You just deployed a service, it’s humming along, and now someone asks, “Can we expose that securely through Caddy and tie in our Crossplane-managed infra?” Welcome to the moment where network polish meets cloud control. Caddy Crossplane exists right there in the tension: beautiful automation without manual glue code.
Caddy is the quiet champion of HTTP automation. It handles TLS certificates, routing, and reverse proxying with almost no friction. Crossplane, in contrast, is the infrastructure orchestrator that turns YAML into real cloud resources across AWS, GCP, or Azure. Put them together and you get repeatable, self-service environments with policy-based access baked in.
Caddy Crossplane isn’t an official single binary. It’s a workflow pattern—Caddy for serving, Crossplane for provisioning, and your GitOps or identity layer for consistent access. The power lies in aligning them through configuration, not proprietary plugins. When Caddy starts, it reads certs and routes. When Crossplane reconciles, it ensures the target runtime still matches policy. Both watch state and heal it automatically.

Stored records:
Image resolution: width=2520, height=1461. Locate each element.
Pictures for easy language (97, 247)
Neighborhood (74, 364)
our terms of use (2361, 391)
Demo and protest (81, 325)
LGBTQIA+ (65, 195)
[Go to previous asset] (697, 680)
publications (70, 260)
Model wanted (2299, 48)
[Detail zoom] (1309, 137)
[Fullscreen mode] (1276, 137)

- _DIRECTIONS_:
1. According to the piece on Caddy and Crossplane, across which cloud providers does Crossplane turn YAML into real resources?
2. Name every task the piece on Caddy and Crossplane says Caddy handles.
3. Please carry the piece on Caddy and Crossplane forward from its final sentence.

- _SOLVED PROBLEMS_:
1. AWS, GCP, or Azure.

2. TLS certificates, routing, and reverse proxying.

3.
In practice, you define the desired backend service once in Crossplane. It provisions compute and networking, returns endpoints, and stores secrets in a vault. Caddy consumes that data dynamically so your proxy rules always match the current deployment. Static IP flipped? No problem. Crossplane updates DNS, Caddy reloads, traffic stays smooth.
How do I connect Caddy and Crossplane?
You don’t connect them directly. You connect them through state. The simplest approach is to have Crossplane write outputs to a shared secret store or config bucket, and Caddy to read those as runtime variables. Integration is event-driven, low-touch, and auditable.